Повествовательность художественного изображения (монументальной и станковой живописи, скульптуры, графики) обычно связывают с сюжетом – его наличием, степенью выраженности, отнесенности к вербальным прецедентам (мифу, фольклору, литературному произведению) с соответствующими узнаваемыми в системе тех или иных культурных кодов эпизодами, персонажами и идеологическим кодом (например, евангельские сюжеты). Однако важно учитывать, что собственно сюжет еще не образует повествовательной структуры. Последняя определяется прежде всего соотношением точек зрения агентов повествования и позицией нарратора. С другой стороны, сюжет в изобразительном искусстве, заданном психофизиологической природой зрения и пространственной перцепцией окружающей реальности, строится на принципиально иных семиотических законах, чем сюжет литературного произведения, пространство которого конвенционально (это пространство второго уровня – пространство текста) и которое разворачивается во времени естественного языка. Говорить о визуальном нарративе, таким образом, означает говорить прежде всего о соотношении/пересечении зрительных повествовательных стратегий, выраженных преимущественно в различных точках зрения на единый предметный объект и группу предметов, как в их соотношении с физическим миром, так и виртуально. Т. е. речь идет о фокусе изобразительного означивания, который не сводится лишь к точке зрения автора-художника, а предполагает сложную равнодействующую всех агентов повествования – автора, зрителя и персонажей полотна (пусть даже вещных «персонажей» натюрморта), результатом сложения которых становится целое изобразительного «текста». «Текст» образует поле трансформации языка зрительных форм, существующих между знанием (как семиотическими законами коммуникации) и искусством (художественной интенцией). Всем этим занимается теория визуального нарратива, которая является в наши дни бурно развивающейся областью визуальной семиотики. Как известно, сдвиг в сторону изобразительности определяет существенные свойства современной цивилизации (телевидение, Интернет и пр.).
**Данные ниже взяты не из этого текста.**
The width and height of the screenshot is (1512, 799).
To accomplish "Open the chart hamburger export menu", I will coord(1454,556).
Исследования визуального нарратива сосредоточены на природе повествовательности изображения, как художественного, так и любого другого в системе коммуникации (реклама, логотипы и т. п.).
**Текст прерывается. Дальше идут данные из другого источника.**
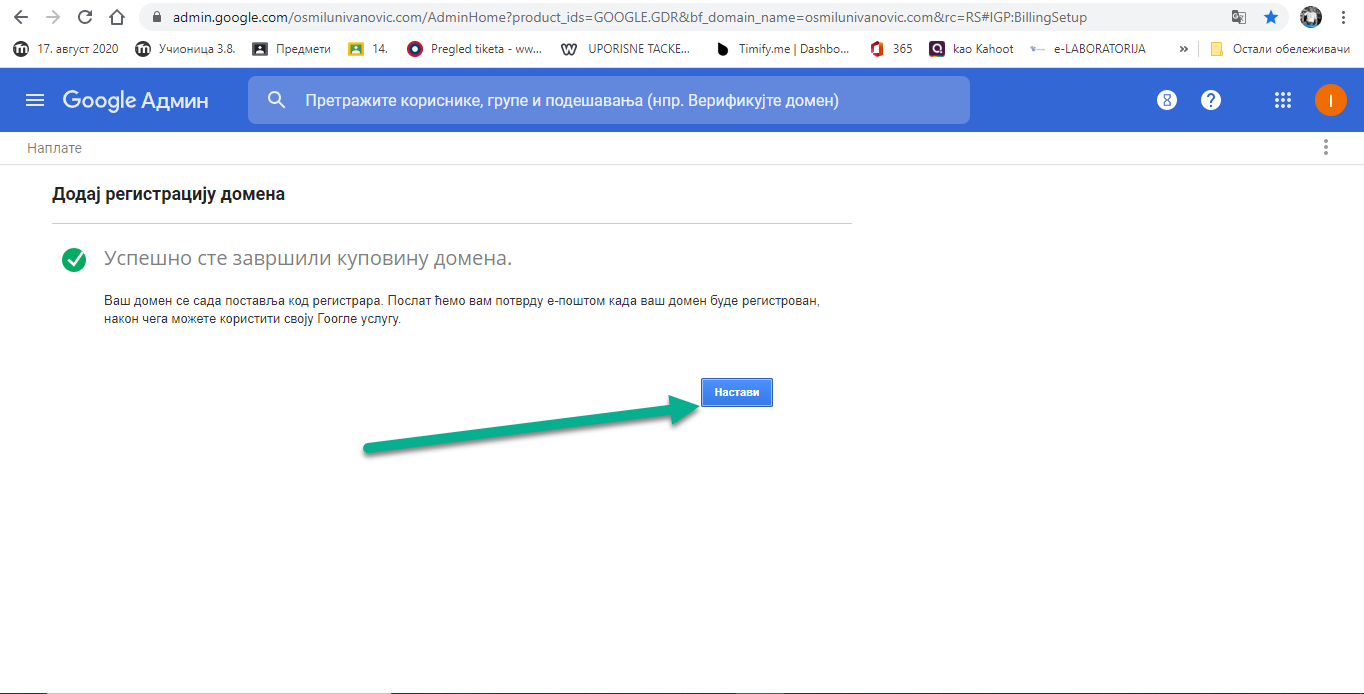Image resolution: width=1364 pixels, height=694 pixels.
Task: Reload the page with the browser refresh button
Action: point(85,17)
В настоящей главе ставится задача осветить основные положения современного визуального повествования (области семиотики, в нашей стране являющейся практически полностью terra incognita), на основе которых попытаться решить две проблемы. Первая – теоретическая – состоит в исследовании природы имплицитной вербальности изображения-рассказа, его типологии и коммуникативной структуры, в частности, посредством постановки вопроса о внутреннем зрителе в художественном изображении. Разумеется, в рамках настоящей главы мы лишь называем проблему, не претендуя на ее всестороннее рассмотрение. Вторая сторона вопроса носит историко-культурный характер: нас интересует, как фигуративная (миметическая) жанровая живопись вписывается в парадигму авангардного (немиметического) наследия. Механизм этой связи, как мы предполагаем показать, основан на выявлении в «тексте» визуального повествования вышеупомянутого внутреннего зрителя. Иными словами, настоящая глава посвящена проблеме того, как картина (живописное изображение) рассказывает историю, точнее – как картина рассказывает историю, не прибегая к параллельному вербальному ряду, и, наконец, как картина рассказывает историю, не прибегая к параллельному вербальному ряду, однако опираясь на имплицитную вербальность (имеющую место в ряде типов изобразительного повествования).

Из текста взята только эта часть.